As of 2009/2010, 20,165 Norwegian students were studying abroad. In 2014 ANSA had over 10,000 members at over 1,200 educational institutions in more than 90 countries.

ANSA in particular works to influence rules and regulations governing student grants and loans, arguing that all students should have the right to study any subject in any country as they wish. The Norwegian government has been funding higher education for Norwegian students abroad for more than 60 years, with the Norwegian State Educational Loan Fund (Lånekassen) providing students with loans and grants. ANSA was founded by Norwegian students in 1956 to address difficulties students encountered in dealing with Lånekassen.

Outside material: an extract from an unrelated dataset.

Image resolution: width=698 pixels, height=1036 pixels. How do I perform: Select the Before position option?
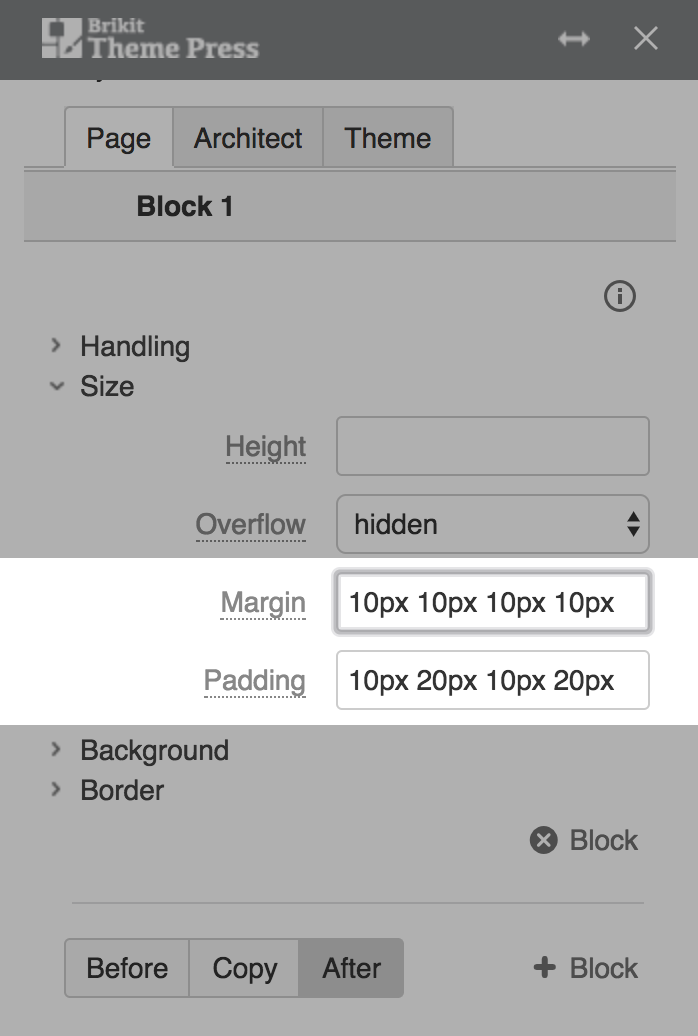tap(127, 968)
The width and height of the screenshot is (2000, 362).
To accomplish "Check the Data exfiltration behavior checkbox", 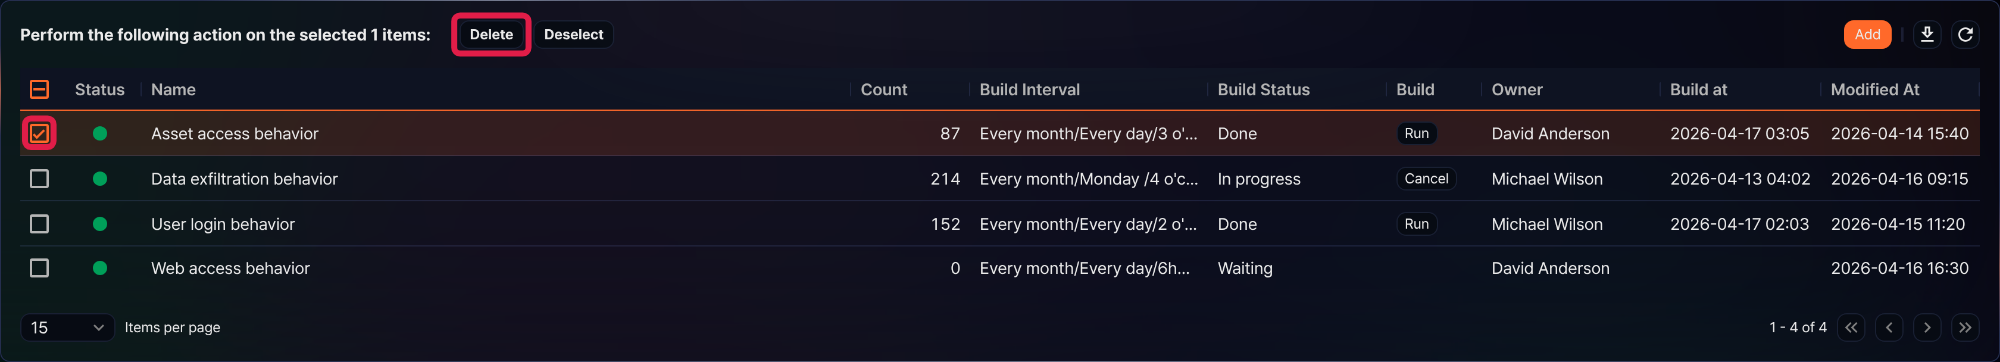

The organisation targets services at students prior to, during, and after studies abroad. A range of membership benefits are central in attracting students as members. ANSA's Information Centre for higher education abroad is funded by the Norwegian Ministry of Education and Research to provide unbiased advice on higher education abroad. The Membership Department deals with enquiries from potential and current members, while ANSA's Student Adviser provides advice to students encountering problems during their studies abroad, such as with regard to their university, their insurance, or Lånekassen.

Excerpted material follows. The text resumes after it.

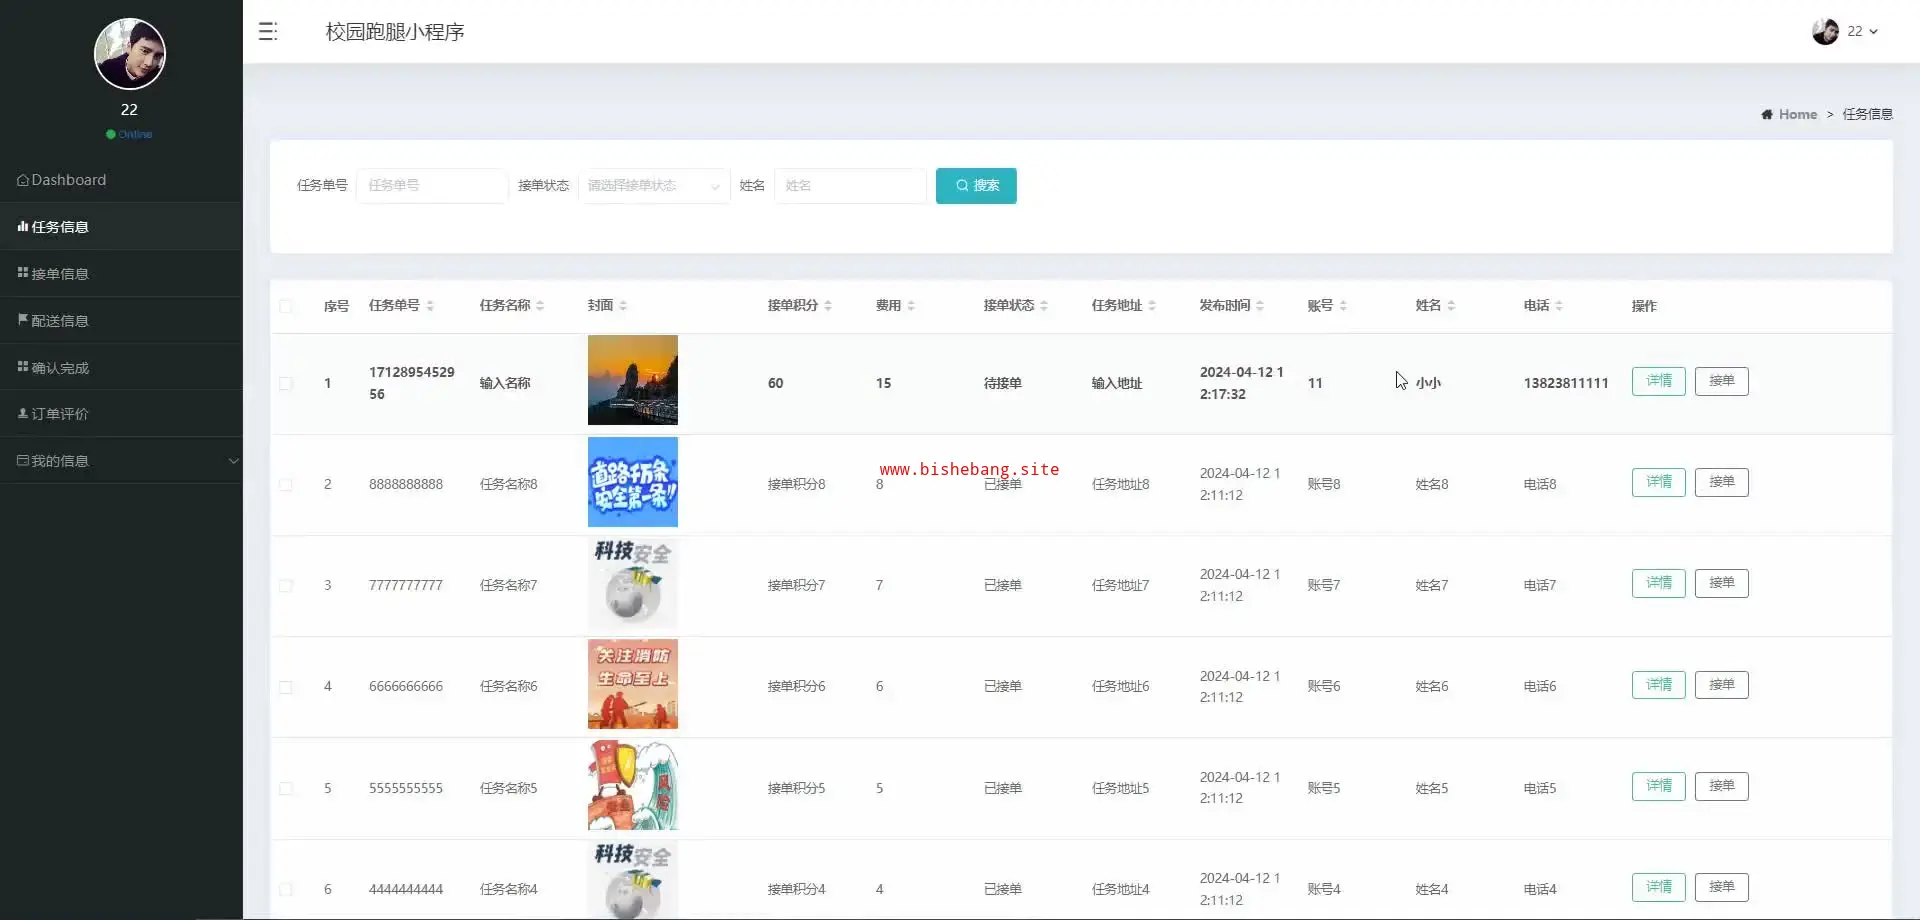Click the 搜索 search button
1920x920 pixels.
click(976, 186)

==Headquarters and Governance Structures==
ANSA is staffed by 12 full-time employees. The Secretary-General heads the office in Oslo.

The President of ANSA is elected at the annual general assembly. The President's main responsibility is lobbying for ANSA’s political priorities towards the Norwegian authorities. The President is also chair of ANSA’s Board and main spokesperson of ANSA.

The board of ANSA consists of six students abroad, two students who previously have studied abroad, ANSA’s president and a representative for the employees at ANSA. The Board is responsible for ANSA’s political priorities and the main goals of the organisation.

Among ANSA's members are over 500 volunteers who organise various social and cultural events and represent ANSA at their places of study.